What you are asked to do ▸
In the listing that follows, locate the line containing "Instruction: Click the 36 CM sleeve cell" and the line containing "Where should I click to: Click". Retype exactly those two lines and every line between them, and nothing more.

Source records ▸
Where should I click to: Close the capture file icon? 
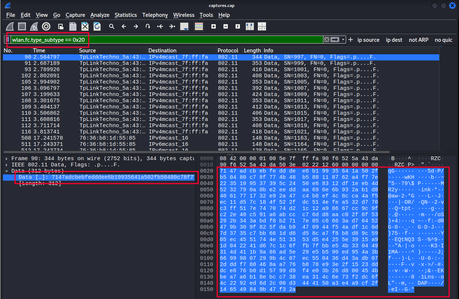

...

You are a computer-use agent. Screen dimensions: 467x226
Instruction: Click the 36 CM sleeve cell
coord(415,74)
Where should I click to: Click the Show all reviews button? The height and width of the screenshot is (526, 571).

Exercise solution ▸
Instruction: Click the 36 CM sleeve cell
coord(415,74)
Where should I click to: Click the Show all reviews button? The height and width of the screenshot is (526, 571).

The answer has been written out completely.